SHORT TASK A:
Repeat the stretch of the records from the line containing "Switch to the upper Configuration View tab" through the end of the records, and leave the pictures out.

EXCERPT TO READ:
________________

# REDCap App Log/Project Log Reshaping
This notebook reshapes the REDCap Mobile App Project Logs into Import Template format. It applies to situations when a project has multiple Data Collectors (RAs) in the field. For a number of them, both the "Send Data to Server" and "Send Emergency Data Dump" fail, but "Send Project Log" succeeds. This file parses the logs, reshapes them into the format of the import template, and combines them.

The code is designed for multi-wave projects. Feel free to adapt it for single-wave projects.

## Import Libraries

In [None]:
from os.path import exists
import pandas as pd

## Extract data from app log

In [None]:
def parser(df, n, template, RA, erroneous_column):
  '''
  There are three type of records in the App Log. 
  One type has both the "onload_val" and the "modified_val" variables. 
  The second type has only the "modified_val" variable. 
  The third type has neither.
  This parser can parse the first two types, and it is called by the extractor function below.
  When reading the import template, an erroneous column is usually introduced
  ex. parser(df_change, 1, template, RA, erroneous_column)
  '''
  # parse the 'Data' column by the field
  df_parsed = df.Data.str.split(r'\"\|\"',expand=True)
  # catch exception
  if df_parsed.isnull().values.any():
    print("There was an error in the parsing.")
    return None
  else:
    # add parsed data back
    df = pd.concat([df, df_parsed], axis=1)
    # extract record id
    df_record_id = df[1].str.split(r'\"\:\"',expand=True).rename(columns = {0:'record_id_column_name', 1:'record_id'})
    # add record id back
    df = pd.concat([df, df_record_id], axis=1)
    # extract wave number
    df_event_name = df[2].str.split(r'\"\:\"',expand=True).rename(columns = {0:'event_name_column_name', 1:'redcap_event_name'})
    # add wave number back
    df = pd.concat([df, df_event_name], axis=1)
    # extract field name
    df_field_name = df[4].str.split(r'\"\:\"',expand=True).rename(columns = {0:'field_name_column_name', 1:'field_name'})
    # add field name back
    df = pd.concat([df, df_field_name], axis=1)
    # n==1 means the rows have both "onload_val" and "modified_val" variables
    if n==1:
      # extract modified value from df_change
      df_modified_val = df[6].str.split(r'\"\:\"',expand=True).rename(columns = {0:'modified_val_col_name', 1:'modified_val'})

________________

MATERIAL PROVIDED:

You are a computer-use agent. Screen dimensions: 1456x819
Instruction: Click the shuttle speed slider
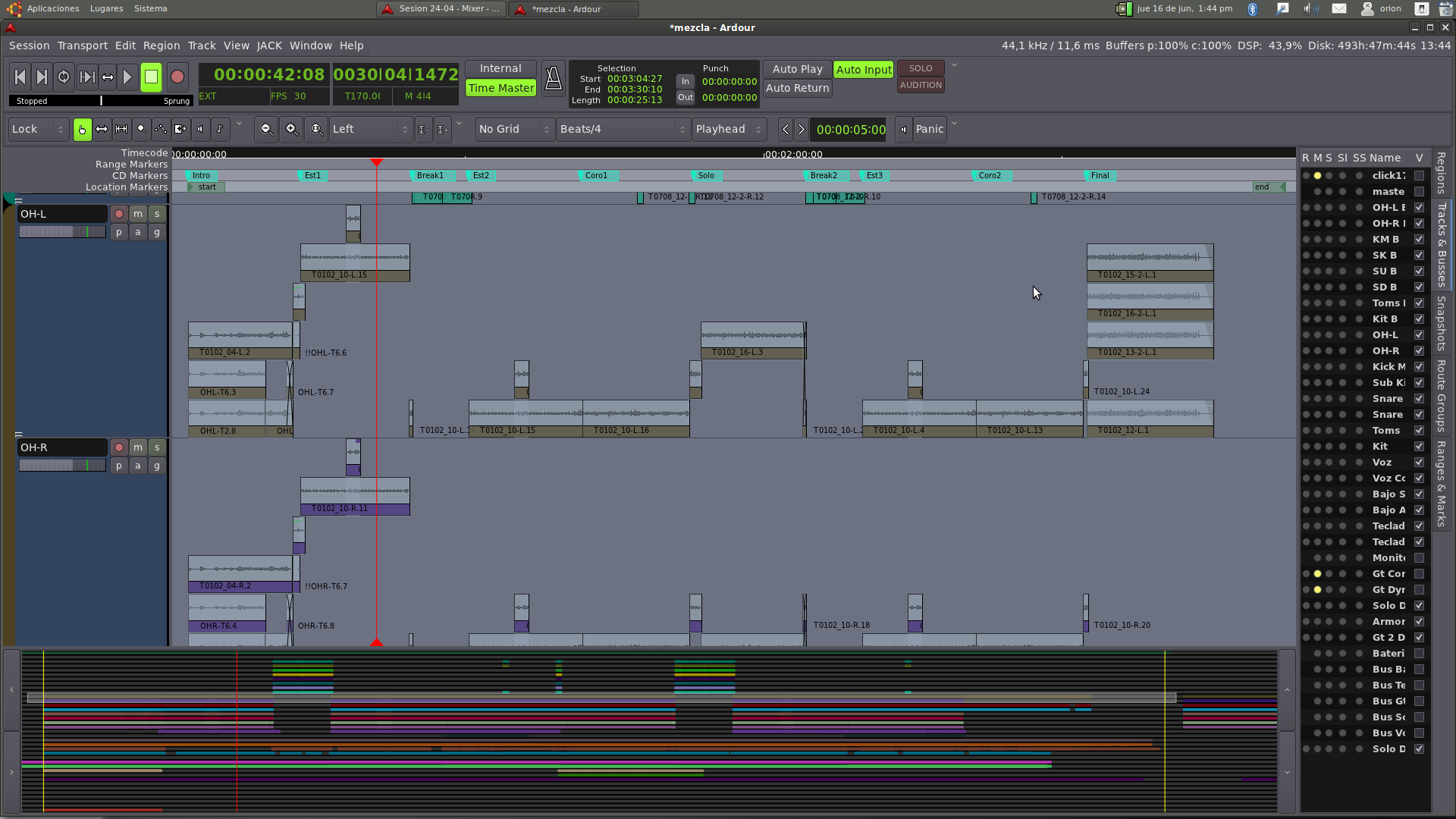tap(101, 101)
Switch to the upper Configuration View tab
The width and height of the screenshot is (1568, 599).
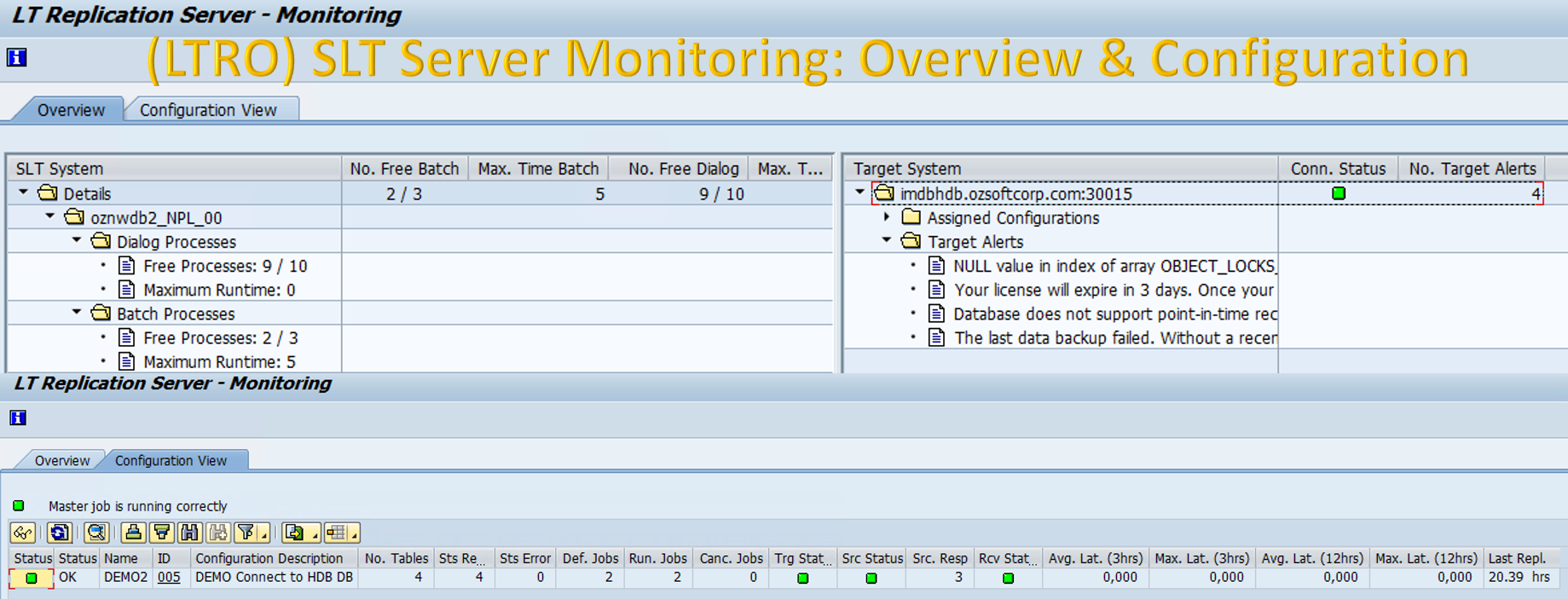point(208,110)
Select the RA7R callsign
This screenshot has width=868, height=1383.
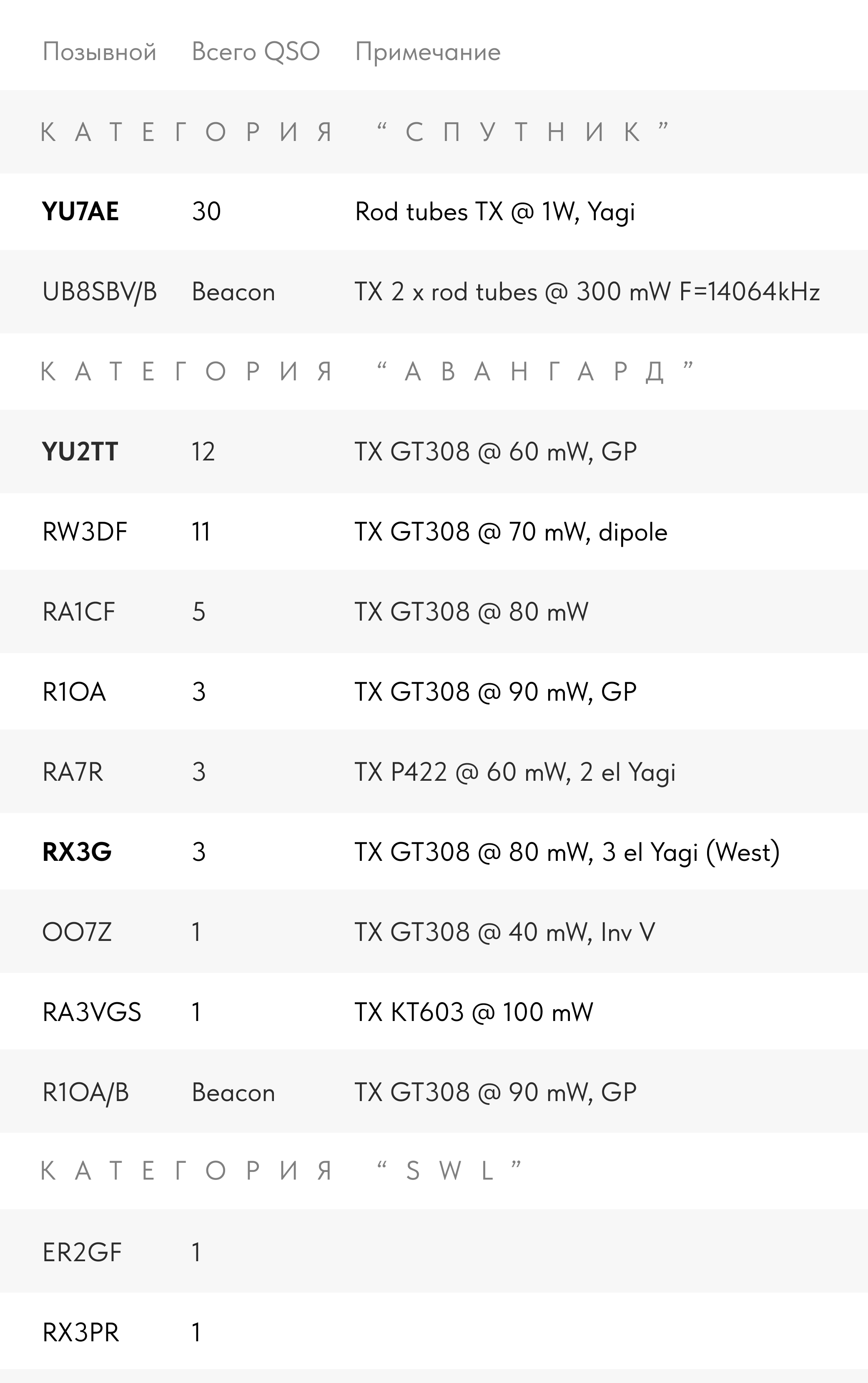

________________

SHORT TASK B:
List every new column name that the rename calls in the REDCap log-reshaping notebook assign.

RESPONSE A:
Switch to the upper Configuration View tab
The width and height of the screenshot is (1568, 599).
point(208,110)
Select the RA7R callsign
This screenshot has width=868, height=1383.

RESPONSE B:
- record_id_column_name
- record_id
- event_name_column_name
- redcap_event_name
- field_name_column_name
- field_name
- modified_val_col_name
- modified_val